CIA interrogation techniques otherwise prohibited by international law might be legal in the face of an impending terrorist attack, the Justice Department says in newly disclosed letters to Capitol Hill.

The letters show that the Bush administration is taking the position that it has latitude in dealing with restrictions from the Supreme Court and Congress designed to limit how far interrogators in the U.S. intelligence community can go.

Among the issues is a Geneva Conventions ban on outrages upon personal dignity, a provision the Supreme Court ruled in 2006 applies to prisoners in American captivity.

"The fact that an act is undertaken to prevent a threatened terrorist attack, rather than for the purpose of humiliation and abuse, would be relevant to a reasonable observer in measuring the outrageousness of the act," said a Justice Department letter dated March 6.

The Detainee Treatment Act of 2005 prohibits cruel, inhuman and degrading treatment.

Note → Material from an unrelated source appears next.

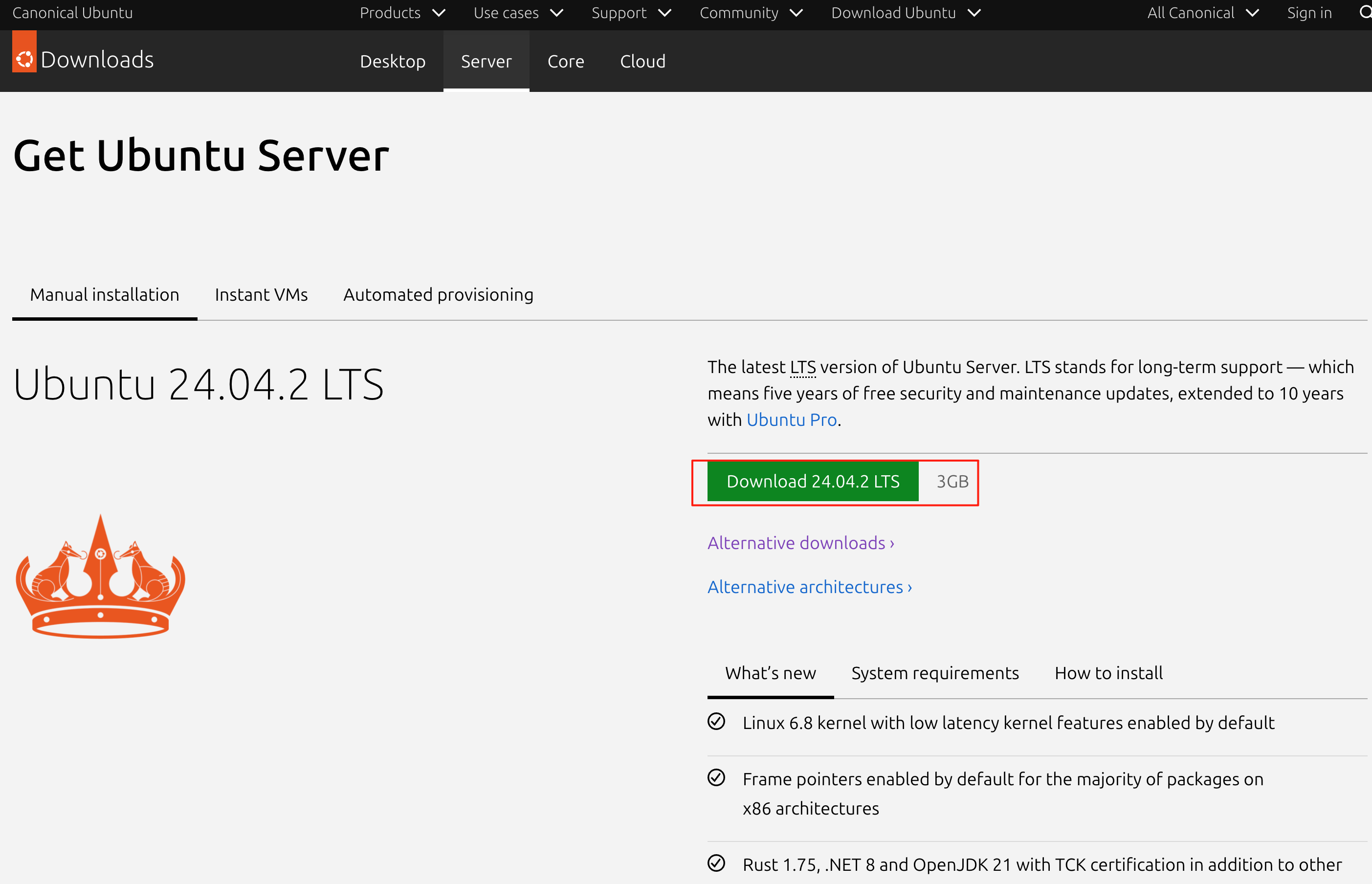Click the orange Ubuntu crown mascot image
This screenshot has width=1372, height=884.
tap(100, 576)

The detainee act requires an exact analysis of the circumstances in determining whether it has been violated, the department said in a separate letter.

Actions which may in one setting constitute a denial of fundamental fairness may in other circumstances fall short of a denial, said one of the Justice Department letters that relied on a decade-old Supreme Court decision.

The letters shed some light on questions that have gone largely unanswered by the Bush administration since last July.

At that time, President Bush issued an executive order on interrogations saying the CIA would comply with Geneva Conventions prohibitions against outrages upon personal dignity. But the order is short on specifics and the interrogation methods themselves are not public.

Questions by Sen. Ron Wyden, D-Ore., led to the latest disclosures.

The New York Times first reported on the letter in its Sunday editions.